The NHELP letter disputes Campanelli’s claim that his agency’s guidance is in line with DOJ’s.

Alex Acosta, assistant attorney general for civil rights at DOJ, declined to speak on the record.

Four years ago, CMS issued a letter offering states federal matching funds for medical interpreting for Medicaid recipients and low-income children receiving federal funds. Only 10 states have applied for and received these funds, according to the NHELP, which has monitored the issue for the past decade. Besides states, the American Medical Association (AMA) has unsuccessfully urged Medicaid officials for the past three years to re-issue the Clinton-era letter and clarify what mechanism would unlock funds to states.

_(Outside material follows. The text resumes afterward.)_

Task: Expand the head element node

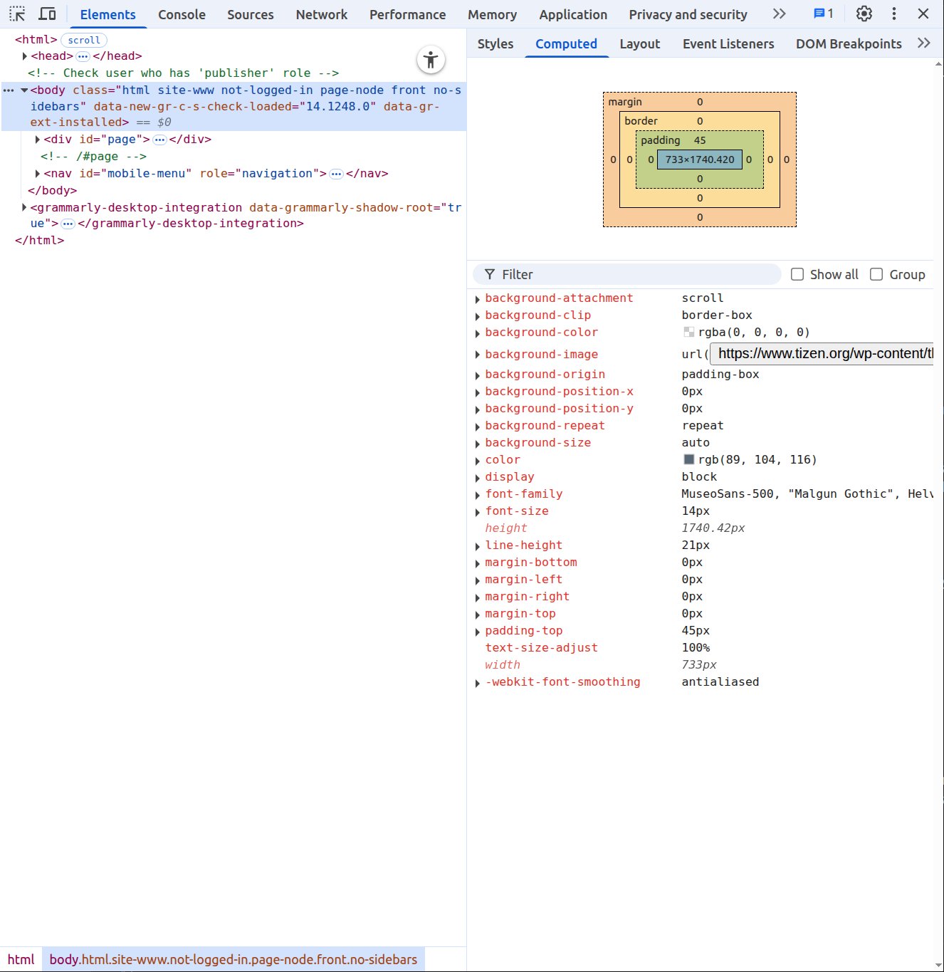Action: [25, 56]
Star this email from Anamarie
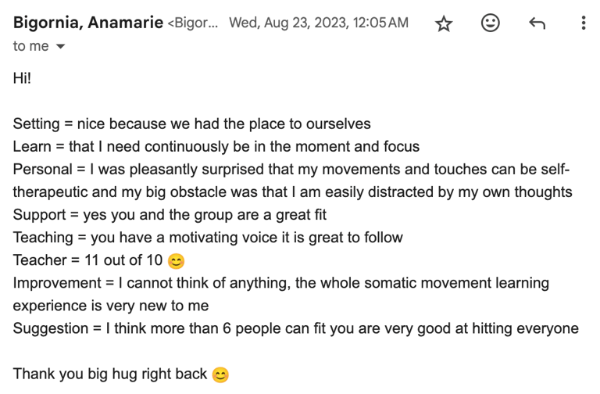600x394 pixels. (444, 23)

The AMA warned the administration that physicians might stop accepting Medicaid patients if doctors have to bear most interpreting costs.

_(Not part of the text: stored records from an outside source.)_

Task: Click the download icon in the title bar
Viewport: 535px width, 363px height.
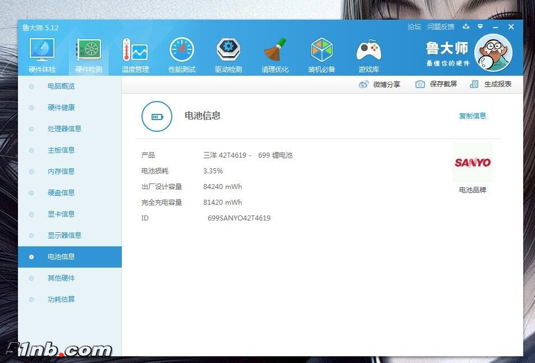Action: 466,26
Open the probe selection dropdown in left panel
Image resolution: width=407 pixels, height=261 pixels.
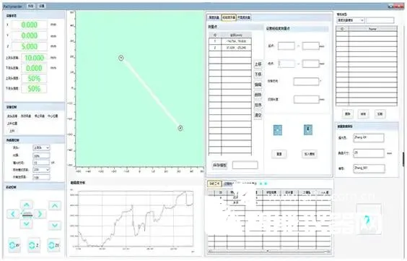tap(41, 147)
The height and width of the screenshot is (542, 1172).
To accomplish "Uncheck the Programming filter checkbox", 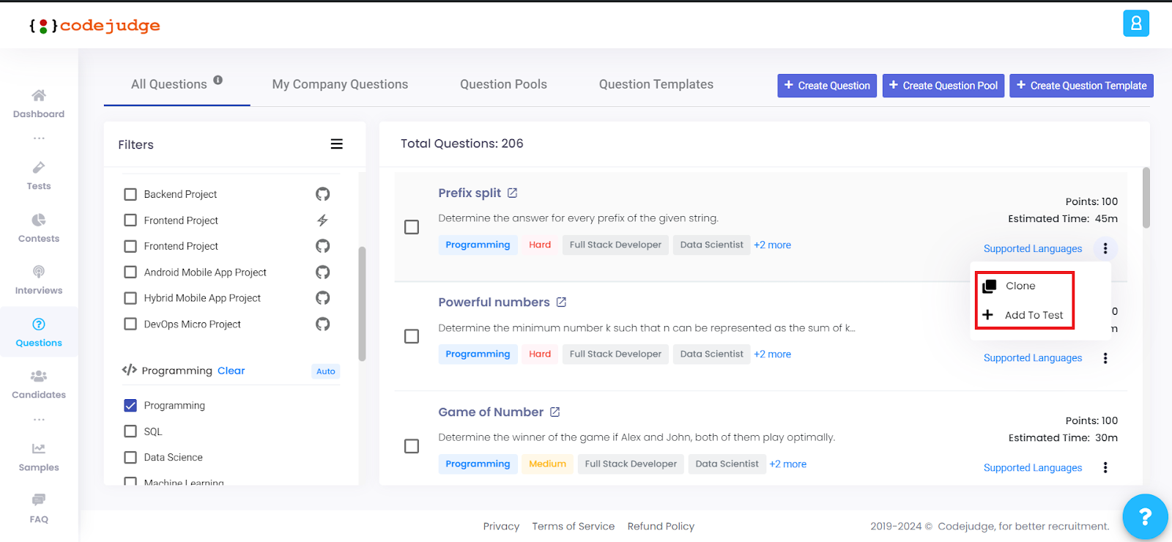I will point(130,406).
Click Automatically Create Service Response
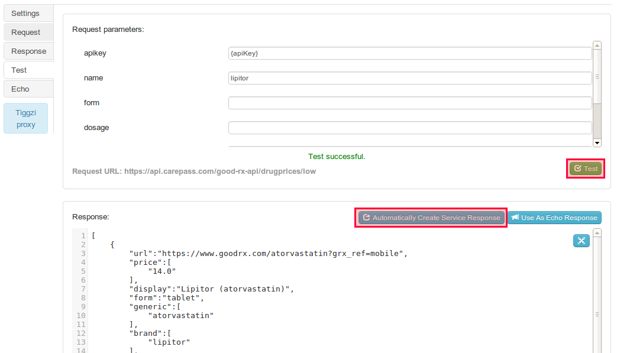The width and height of the screenshot is (617, 353). point(431,218)
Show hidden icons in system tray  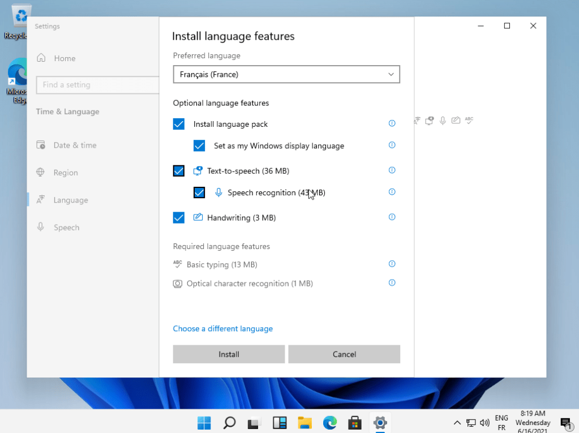point(457,423)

“The bottom line here is that interpreting services for limited English proficient patients are mandatory,” says Mary Kahn, CMS spokesperson on language access. “Saying that interpreting is too expensive when you receive federal funds is not an acceptable excuse not to pay for it.”

The AMA has been in contact with high-level administration representatives in the relevant agencies about the issue, says Robert Mills, AMA senior public information officer. “Unfortunately, both the (health department’s) Office of Civil Rights (OCR) and CMS keep passing the buck. CMS tells us it’s not their issue, and OCR tells us they have nothing to do with payment issues.”

Most hospitals are aware of their interpreting obligation, but advocates say countless doctors and small clinics may not believe they have to pay for it unless threatened with state and federal enforcement.

One longtime, high-level federal health staffer who requested anonymity characterizes Washington’s commitment to the issue this way: “Language access is not a high priority around here. The way bureaucrats know something is not high priority is when they’re told NOT to do something, like re-issuing the matching funds letter.

“This administration will not force — or help — states provide language access.”